After retiring from a job in construction in 1983, the Farmingdale native headed out east with his wife and 11 children and purchased a 24-acre plot of land in Peconic.

He planted grapes and founded a vineyard that would be in the company of just three others: Hargrave Vineyard, Pindar Vineyards and Paumanok.

“I’ve always been building and making,” he said. “I wanted to make something with my hands.”

He called the vineyard Osprey’s Dominion Vineyards after the brown and grey bird ubiquitous in the North Fork’s skies.

The osprey is a “great, courageous bird,” he said, explaining that it dives into waters to snatch fish to eat even though it can’t swim. He likes to think the large raptors watch over his many rows of vines.

In the early years, Mr. Koehler only grew grapes and sold them to surrounding wineries. His entire family, 11 kids and all, hit the grapevines each October, forming their own harvesting crew.

He soon expanded the operation by purchasing 16 additional acres near Locust Avenue in Mattituck and teaming up with a good friend, Bill Tyree. Mr. Koehler and Mr. Tyree together purchased 50 more acres in Peconic and decided that adding a winery would make for a more prosperous business.

They had a production facility installed in a building on the newest Peconic property and bottled their first wine in 1991. They restored a farmhouse on Main Road in Peconic, just in front of the largest vineyard, into a tasting room.

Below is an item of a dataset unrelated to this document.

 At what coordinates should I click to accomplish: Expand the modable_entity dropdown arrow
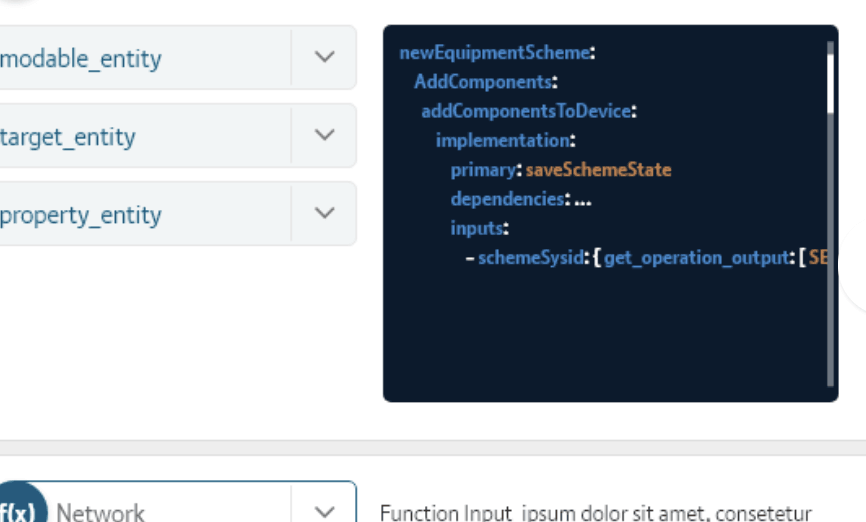(x=324, y=57)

As the years went on and more wineries sprung up along Main Road and Sound Avenue, crowds came in unprecedented numbers via stretch limousines and party buses, setting a scene vastly different from when Osprey’s Dominion first opened.

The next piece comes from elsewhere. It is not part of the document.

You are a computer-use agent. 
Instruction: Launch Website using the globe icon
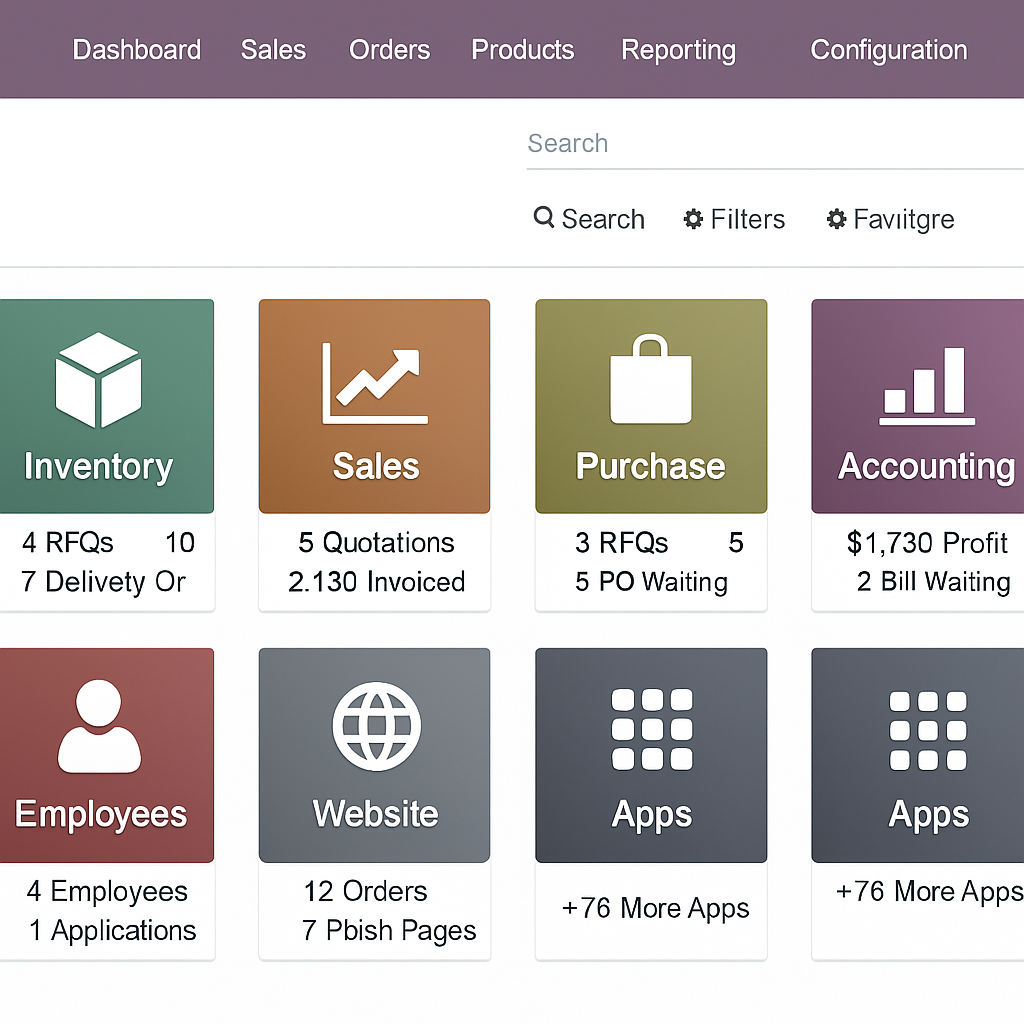click(x=375, y=727)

Now, Mr. Koehler has a gazebo and a small stage for live band performances set up outside, as well as plenty of picnic tables for summertime visitors.

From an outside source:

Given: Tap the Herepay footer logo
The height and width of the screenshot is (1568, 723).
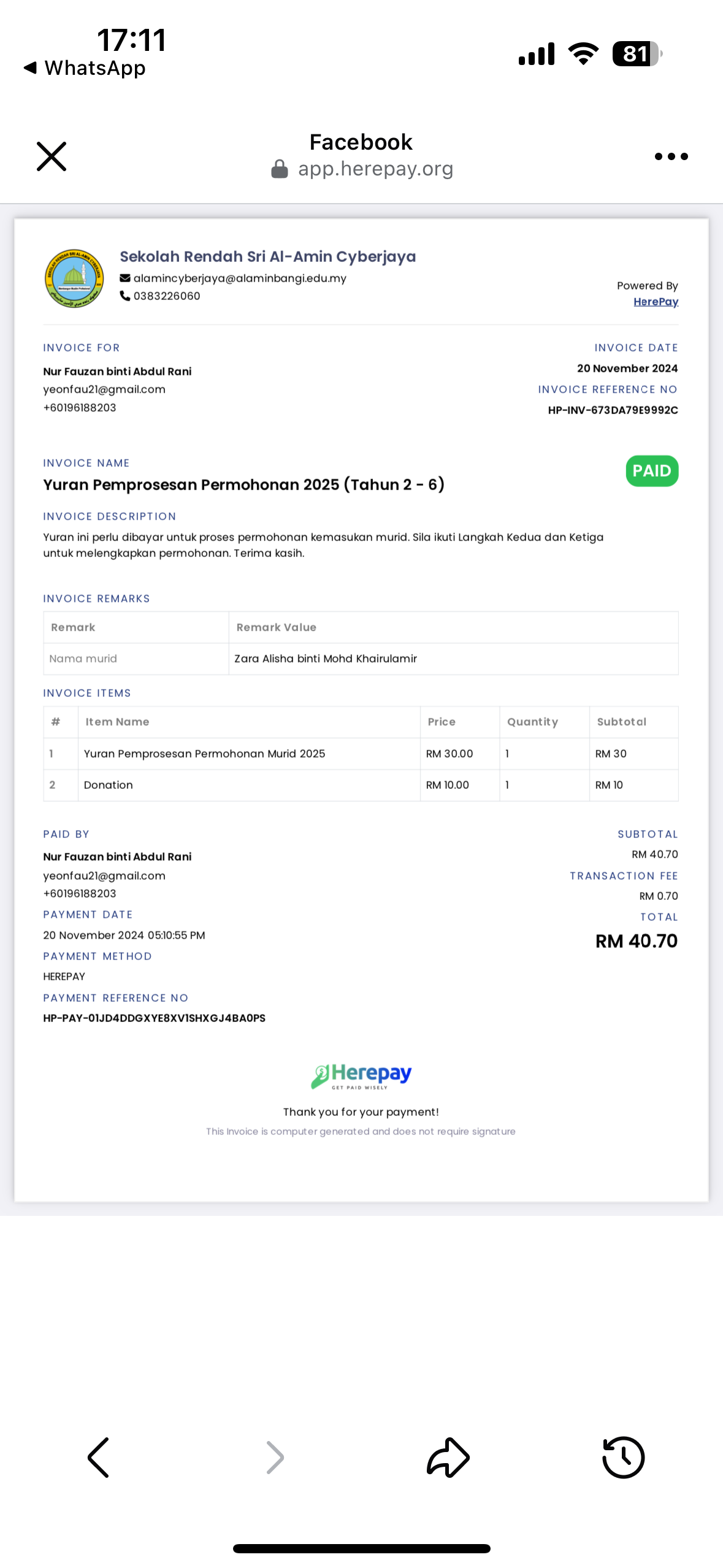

Guests can purchase packaged cheeses from the winery or bring their own food to enjoy with tastings. Pets are always welcome at the vineyard, Mr. Koehler said as he scratched the chin of his Maine Coon cat named Spice, who has called the winery home her entire 14-year life.

Mr. Koehler’s passion for winemaking lies in the creativity involved and the competition with fellow wineries. He admits that in the early years, his winery was churning out “not such swift wines,” a tune many of the North Fork’s earliest vintners sing.

“Now, the wine here is as good as anywhere else,” he said decidedly. “There’s no [Long Island] wine I’d tell you is a bad wine.”

He praises his winemaker, Adam Suprenant, and vineyard manager, Wojtek Majewski, for producing quality wines. A recent success was the 2007 Reserve Merlot, which was named best Merlot at the 2011 New York Wine and Food Classic.

The vineyard’s signature wines are those in a label called Flight, which was named by Mr. Koehler and Mr. Tyree, who are both pilots.

“We felt there’s always the desire of man to achieve flight,” Mr. Koehler said. “We’re always trying to achieve the highest quality of wine.”

One best-selling white Flight, the Edelzwicker, is a unique blend — of Pino Gris, Gewürztraminer and Riesling — reminiscent of wines made in the Alsace region of France. Osprey’s Dominion also has a hot spiced wine called Spice (no relation to the cat), which is kept in a crock pot and served warm.

After all these years, Mr. Koehler, 82, still loves Long Island’s wine industry — the growing crowds of wine lovers, the award competitions and the work of the vineyard, which he doesn’t plan to give up any time soon.

“I’m always out there,” he said. “Always doing something.”